- _Information supplied_:
········

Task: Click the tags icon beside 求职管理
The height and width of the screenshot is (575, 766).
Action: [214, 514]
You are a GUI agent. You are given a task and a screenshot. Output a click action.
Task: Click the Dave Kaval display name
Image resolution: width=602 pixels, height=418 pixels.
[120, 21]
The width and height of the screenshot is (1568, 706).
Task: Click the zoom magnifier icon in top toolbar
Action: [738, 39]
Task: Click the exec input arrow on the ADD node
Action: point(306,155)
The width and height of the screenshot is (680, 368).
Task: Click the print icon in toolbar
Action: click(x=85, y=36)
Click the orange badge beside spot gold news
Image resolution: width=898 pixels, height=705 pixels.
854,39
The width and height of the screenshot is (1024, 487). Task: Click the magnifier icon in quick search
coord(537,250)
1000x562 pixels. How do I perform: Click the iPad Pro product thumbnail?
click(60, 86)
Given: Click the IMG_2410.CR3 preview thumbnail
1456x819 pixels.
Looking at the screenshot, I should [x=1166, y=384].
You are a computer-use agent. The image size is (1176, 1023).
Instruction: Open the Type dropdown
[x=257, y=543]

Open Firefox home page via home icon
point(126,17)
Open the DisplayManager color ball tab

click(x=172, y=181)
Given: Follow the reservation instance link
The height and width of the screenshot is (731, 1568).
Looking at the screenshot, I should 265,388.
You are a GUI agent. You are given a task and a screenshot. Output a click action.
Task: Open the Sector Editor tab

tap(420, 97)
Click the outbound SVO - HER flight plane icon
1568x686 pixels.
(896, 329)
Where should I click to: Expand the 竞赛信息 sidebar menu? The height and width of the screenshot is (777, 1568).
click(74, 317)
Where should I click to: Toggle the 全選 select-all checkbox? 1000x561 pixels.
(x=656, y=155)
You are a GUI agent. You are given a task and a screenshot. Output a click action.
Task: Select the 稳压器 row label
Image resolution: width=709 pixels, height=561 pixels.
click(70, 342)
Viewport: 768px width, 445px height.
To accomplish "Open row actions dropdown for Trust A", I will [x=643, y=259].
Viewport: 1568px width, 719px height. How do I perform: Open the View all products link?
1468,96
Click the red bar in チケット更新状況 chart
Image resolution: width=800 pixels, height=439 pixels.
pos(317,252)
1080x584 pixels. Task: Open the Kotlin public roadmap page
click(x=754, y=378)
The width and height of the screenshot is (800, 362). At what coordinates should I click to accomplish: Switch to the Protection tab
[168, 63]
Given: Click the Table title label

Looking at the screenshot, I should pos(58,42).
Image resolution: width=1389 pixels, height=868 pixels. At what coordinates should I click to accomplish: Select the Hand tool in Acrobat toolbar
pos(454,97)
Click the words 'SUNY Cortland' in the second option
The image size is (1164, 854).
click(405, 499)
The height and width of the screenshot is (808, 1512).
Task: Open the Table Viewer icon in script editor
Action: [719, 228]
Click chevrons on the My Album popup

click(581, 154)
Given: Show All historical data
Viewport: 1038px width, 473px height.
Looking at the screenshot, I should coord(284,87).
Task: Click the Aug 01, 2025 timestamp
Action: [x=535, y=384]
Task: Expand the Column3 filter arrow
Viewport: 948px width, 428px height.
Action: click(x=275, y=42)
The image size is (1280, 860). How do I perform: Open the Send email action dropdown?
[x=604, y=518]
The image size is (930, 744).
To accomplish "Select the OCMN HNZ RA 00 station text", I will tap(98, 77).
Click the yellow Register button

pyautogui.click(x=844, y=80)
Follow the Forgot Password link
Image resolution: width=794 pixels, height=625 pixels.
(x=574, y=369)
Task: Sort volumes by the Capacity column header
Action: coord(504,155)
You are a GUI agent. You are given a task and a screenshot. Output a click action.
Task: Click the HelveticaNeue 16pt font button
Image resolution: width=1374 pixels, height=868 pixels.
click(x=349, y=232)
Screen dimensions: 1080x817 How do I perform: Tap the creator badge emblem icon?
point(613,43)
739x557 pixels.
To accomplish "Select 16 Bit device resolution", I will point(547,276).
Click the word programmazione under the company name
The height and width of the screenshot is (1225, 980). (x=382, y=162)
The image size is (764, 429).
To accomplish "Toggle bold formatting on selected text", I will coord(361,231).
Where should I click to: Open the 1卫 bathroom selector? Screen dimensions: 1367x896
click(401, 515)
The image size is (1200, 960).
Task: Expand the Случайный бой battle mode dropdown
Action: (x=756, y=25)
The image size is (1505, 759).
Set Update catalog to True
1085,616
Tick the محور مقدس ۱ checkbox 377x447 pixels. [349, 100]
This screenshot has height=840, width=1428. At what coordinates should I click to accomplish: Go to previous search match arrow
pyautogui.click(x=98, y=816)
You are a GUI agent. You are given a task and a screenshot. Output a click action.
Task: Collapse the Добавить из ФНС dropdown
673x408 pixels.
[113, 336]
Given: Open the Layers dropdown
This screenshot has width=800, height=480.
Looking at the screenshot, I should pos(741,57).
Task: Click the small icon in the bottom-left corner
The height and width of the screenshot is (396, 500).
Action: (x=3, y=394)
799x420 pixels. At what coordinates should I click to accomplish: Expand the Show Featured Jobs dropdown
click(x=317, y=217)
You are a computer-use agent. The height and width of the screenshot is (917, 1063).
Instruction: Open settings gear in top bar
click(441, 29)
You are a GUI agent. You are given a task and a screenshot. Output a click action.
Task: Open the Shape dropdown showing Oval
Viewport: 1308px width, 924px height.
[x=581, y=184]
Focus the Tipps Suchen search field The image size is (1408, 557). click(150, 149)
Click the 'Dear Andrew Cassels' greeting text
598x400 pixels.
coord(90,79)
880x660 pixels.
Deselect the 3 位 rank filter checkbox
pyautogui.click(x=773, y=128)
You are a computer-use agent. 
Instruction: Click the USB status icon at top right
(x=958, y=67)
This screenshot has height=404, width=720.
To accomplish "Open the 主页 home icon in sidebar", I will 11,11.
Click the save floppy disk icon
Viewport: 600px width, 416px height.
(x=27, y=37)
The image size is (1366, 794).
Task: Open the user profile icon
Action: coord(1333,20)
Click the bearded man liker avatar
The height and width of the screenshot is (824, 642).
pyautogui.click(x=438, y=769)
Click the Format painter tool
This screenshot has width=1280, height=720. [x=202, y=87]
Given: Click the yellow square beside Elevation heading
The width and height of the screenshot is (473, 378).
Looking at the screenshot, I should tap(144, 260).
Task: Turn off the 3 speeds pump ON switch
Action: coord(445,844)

········

Copy all the entries verbatim.

Task: Click the tags icon beside 求职管理
The height and width of the screenshot is (575, 766).
Action: [214, 514]
You are a GUI agent. You are given a task and a screenshot. Output a click action.
Task: Click the Dave Kaval display name
Image resolution: width=602 pixels, height=418 pixels.
[120, 21]
The width and height of the screenshot is (1568, 706).
Task: Click the zoom magnifier icon in top toolbar
Action: [738, 39]
Task: Click the exec input arrow on the ADD node
Action: point(306,155)
The width and height of the screenshot is (680, 368).
Task: Click the print icon in toolbar
Action: click(x=85, y=36)
Click the orange badge beside spot gold news
Image resolution: width=898 pixels, height=705 pixels.
854,39
The width and height of the screenshot is (1024, 487). Task: Click the magnifier icon in quick search
coord(537,250)
1000x562 pixels. How do I perform: Click the iPad Pro product thumbnail?
click(60, 86)
Given: Click the IMG_2410.CR3 preview thumbnail
1456x819 pixels.
Looking at the screenshot, I should [x=1166, y=384].
You are a computer-use agent. The image size is (1176, 1023).
Instruction: Open the Type dropdown
[x=257, y=543]

Open Firefox home page via home icon
point(126,17)
Open the DisplayManager color ball tab

click(x=172, y=181)
Given: Follow the reservation instance link
The height and width of the screenshot is (731, 1568).
Looking at the screenshot, I should 265,388.
You are a GUI agent. You are given a task and a screenshot. Output a click action.
Task: Open the Sector Editor tab

tap(420, 97)
Click the outbound SVO - HER flight plane icon
1568x686 pixels.
(896, 329)
Where should I click to: Expand the 竞赛信息 sidebar menu? The height and width of the screenshot is (777, 1568).
click(74, 317)
Where should I click to: Toggle the 全選 select-all checkbox? 1000x561 pixels.
(x=656, y=155)
You are a GUI agent. You are given a task and a screenshot. Output a click action.
Task: Select the 稳压器 row label
Image resolution: width=709 pixels, height=561 pixels.
click(70, 342)
Viewport: 768px width, 445px height.
To accomplish "Open row actions dropdown for Trust A", I will [x=643, y=259].
Viewport: 1568px width, 719px height. How do I perform: Open the View all products link?
1468,96
Click the red bar in チケット更新状況 chart
Image resolution: width=800 pixels, height=439 pixels.
pos(317,252)
1080x584 pixels. Task: Open the Kotlin public roadmap page
click(x=754, y=378)
The width and height of the screenshot is (800, 362). At what coordinates should I click to accomplish: Switch to the Protection tab
[168, 63]
Given: Click the Table title label

Looking at the screenshot, I should pos(58,42).
Image resolution: width=1389 pixels, height=868 pixels. At what coordinates should I click to accomplish: Select the Hand tool in Acrobat toolbar
pos(454,97)
Click the words 'SUNY Cortland' in the second option
The image size is (1164, 854).
click(405, 499)
The height and width of the screenshot is (808, 1512).
Task: Open the Table Viewer icon in script editor
Action: [719, 228]
Click chevrons on the My Album popup

click(581, 154)
Given: Show All historical data
Viewport: 1038px width, 473px height.
Looking at the screenshot, I should coord(284,87).
Task: Click the Aug 01, 2025 timestamp
Action: [x=535, y=384]
Task: Expand the Column3 filter arrow
Viewport: 948px width, 428px height.
Action: click(x=275, y=42)
The image size is (1280, 860). How do I perform: Open the Send email action dropdown?
[x=604, y=518]
The image size is (930, 744).
To accomplish "Select the OCMN HNZ RA 00 station text", I will tap(98, 77).
Click the yellow Register button

pyautogui.click(x=844, y=80)
Follow the Forgot Password link
Image resolution: width=794 pixels, height=625 pixels.
(x=574, y=369)
Task: Sort volumes by the Capacity column header
Action: coord(504,155)
You are a GUI agent. You are given a task and a screenshot. Output a click action.
Task: Click the HelveticaNeue 16pt font button
Image resolution: width=1374 pixels, height=868 pixels.
click(x=349, y=232)
Screen dimensions: 1080x817 How do I perform: Tap the creator badge emblem icon?
point(613,43)
739x557 pixels.
To accomplish "Select 16 Bit device resolution", I will point(547,276).
Click the word programmazione under the company name
The height and width of the screenshot is (1225, 980). (x=382, y=162)
The image size is (764, 429).
To accomplish "Toggle bold formatting on selected text", I will coord(361,231).
Where should I click to: Open the 1卫 bathroom selector? Screen dimensions: 1367x896
click(401, 515)
The image size is (1200, 960).
Task: Expand the Случайный бой battle mode dropdown
Action: (x=756, y=25)
The image size is (1505, 759).
Set Update catalog to True
1085,616
Tick the محور مقدس ۱ checkbox 377x447 pixels. [349, 100]
This screenshot has height=840, width=1428. At what coordinates should I click to accomplish: Go to previous search match arrow
pyautogui.click(x=98, y=816)
You are a GUI agent. You are given a task and a screenshot. Output a click action.
Task: Collapse the Добавить из ФНС dropdown
673x408 pixels.
[113, 336]
Given: Open the Layers dropdown
This screenshot has width=800, height=480.
Looking at the screenshot, I should pos(741,57).
Task: Click the small icon in the bottom-left corner
The height and width of the screenshot is (396, 500).
Action: (x=3, y=394)
799x420 pixels. At what coordinates should I click to accomplish: Expand the Show Featured Jobs dropdown
click(x=317, y=217)
You are a computer-use agent. The height and width of the screenshot is (917, 1063).
Instruction: Open settings gear in top bar
click(441, 29)
You are a GUI agent. You are given a task and a screenshot. Output a click action.
Task: Open the Shape dropdown showing Oval
Viewport: 1308px width, 924px height.
[x=581, y=184]
Focus the Tipps Suchen search field The image size is (1408, 557). click(150, 149)
Click the 'Dear Andrew Cassels' greeting text
598x400 pixels.
coord(90,79)
880x660 pixels.
Deselect the 3 位 rank filter checkbox
pyautogui.click(x=773, y=128)
You are a computer-use agent. 
Instruction: Click the USB status icon at top right
(x=958, y=67)
This screenshot has height=404, width=720.
To accomplish "Open the 主页 home icon in sidebar", I will 11,11.
Click the save floppy disk icon
Viewport: 600px width, 416px height.
(x=27, y=37)
The image size is (1366, 794).
Task: Open the user profile icon
Action: coord(1333,20)
Click the bearded man liker avatar
The height and width of the screenshot is (824, 642).
pyautogui.click(x=438, y=769)
Click the Format painter tool
This screenshot has width=1280, height=720. [x=202, y=87]
Given: Click the yellow square beside Elevation heading
The width and height of the screenshot is (473, 378).
Looking at the screenshot, I should tap(144, 260).
Task: Turn off the 3 speeds pump ON switch
Action: coord(445,844)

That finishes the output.